--- start of Dataset excerpts ---
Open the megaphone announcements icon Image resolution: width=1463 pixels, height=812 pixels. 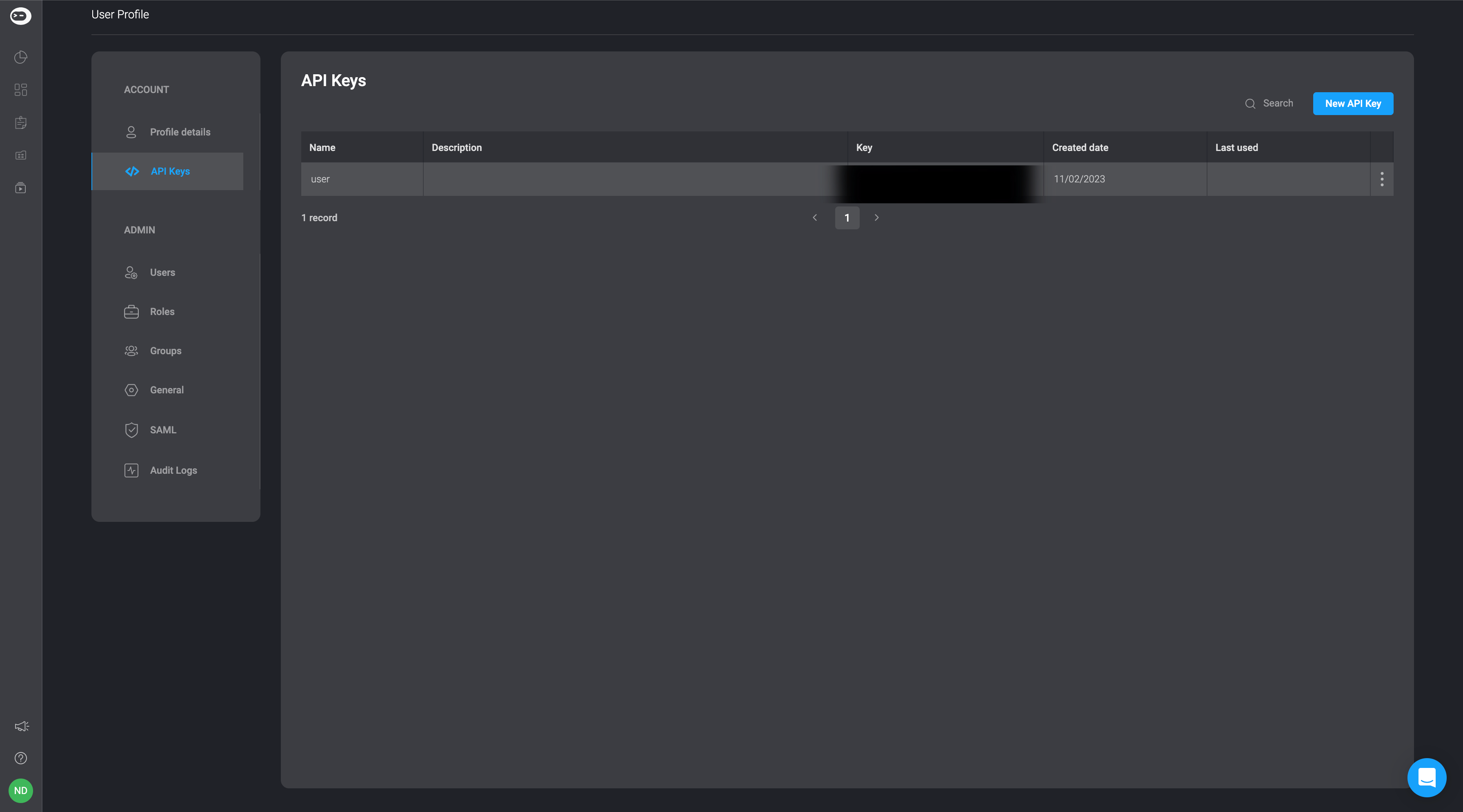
--- end of Dataset excerpts ---
--- start of Dataset excerpts ---
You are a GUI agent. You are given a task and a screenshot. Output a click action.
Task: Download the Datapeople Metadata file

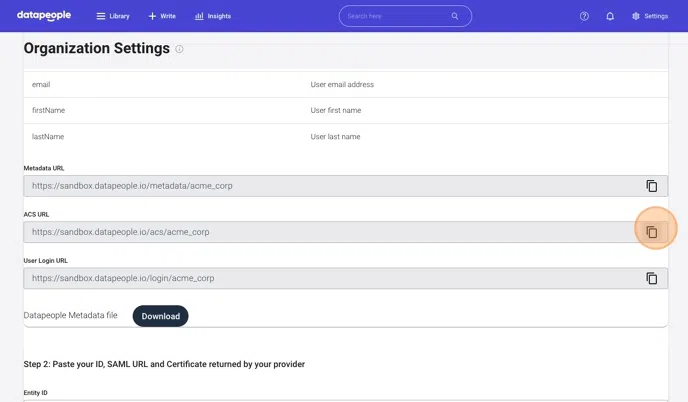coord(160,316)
--- end of Dataset excerpts ---
--- start of Dataset excerpts ---
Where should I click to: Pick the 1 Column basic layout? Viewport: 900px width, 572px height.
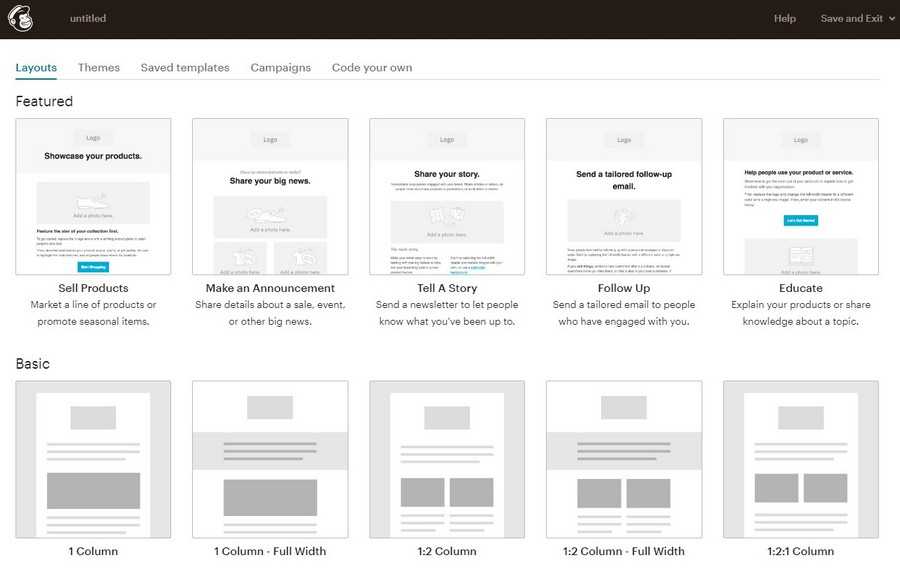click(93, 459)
--- end of Dataset excerpts ---
◆ Task ◆
Convert the lines from the one containing "Where should I" to the one containing "click(93, 459)" into a JSON list of strings, one string per line, skipping blank lines. Leave the pictures out.

◆ Result for this exercise ◆
[
  "Where should I click to: Pick the 1 Column basic layout? Viewport: 900px width, 572px height.",
  "click(93, 459)"
]